Many experts thought that the ice core of the comet wasn’t massive enough to survive passing through the Solar Corona, considering it’s several million degrees in there. The comet passed only 120,000 km up above the actual surface of the sun. Researchers thought the case was cut and dry, but were still very interested in getting to actually observe a comet passing through the suns corona, due to the possibility of valuable research from the event.

Reappearance

At 12:35 AM UTC time, on December 16th, the comet surprised everyone by reemerging from the sun. There were five separate spacecraft there to provide a video feed of the event. Two different NASA space observatories for Solar Dynamics, two different probes, and a microsatellite from Europe captured the miraculous rebirth of the comet from a variety of different angles.
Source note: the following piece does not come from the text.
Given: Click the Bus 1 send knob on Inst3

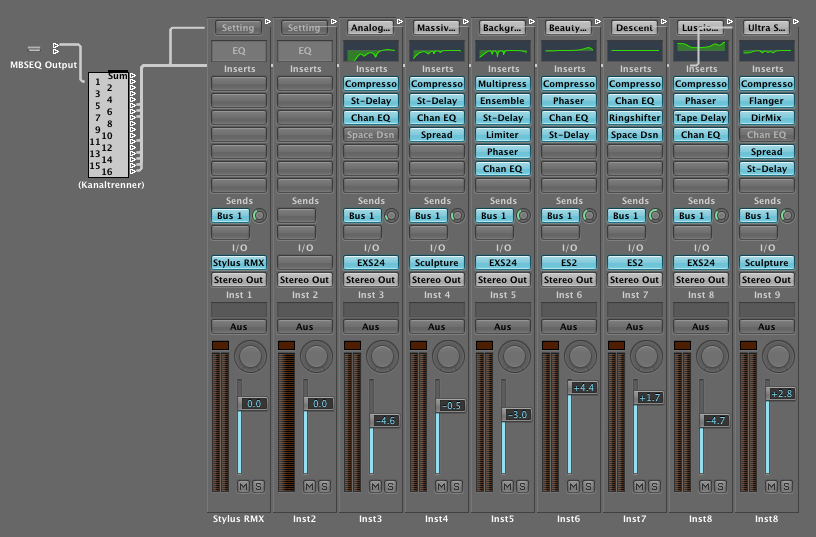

In the video, you can see the comet wriggling as the tail enters into the sun. Some researchers say that it might be due to the comet’s interaction with magnetic fields that exist across and through the atmosphere of the sun, but no one knows for sure why the tail moved in the way it did.

The unexpected rebirth of the comet will get continued coverage from video feeds, since scientists are interested to know what exactly the effect of moving right through the sun had on the comet. Some say that the core of Lovejoy must have been at least 500 meters in diameter to have enough sheer matter to not be instantly sublimated by the journey through the star.

The behavior of the comet as it moves back deep into the outer solar system, will give scientists clues as to how extensive the damage was, structurally. Some believe that the comet may now fall apart from the stress.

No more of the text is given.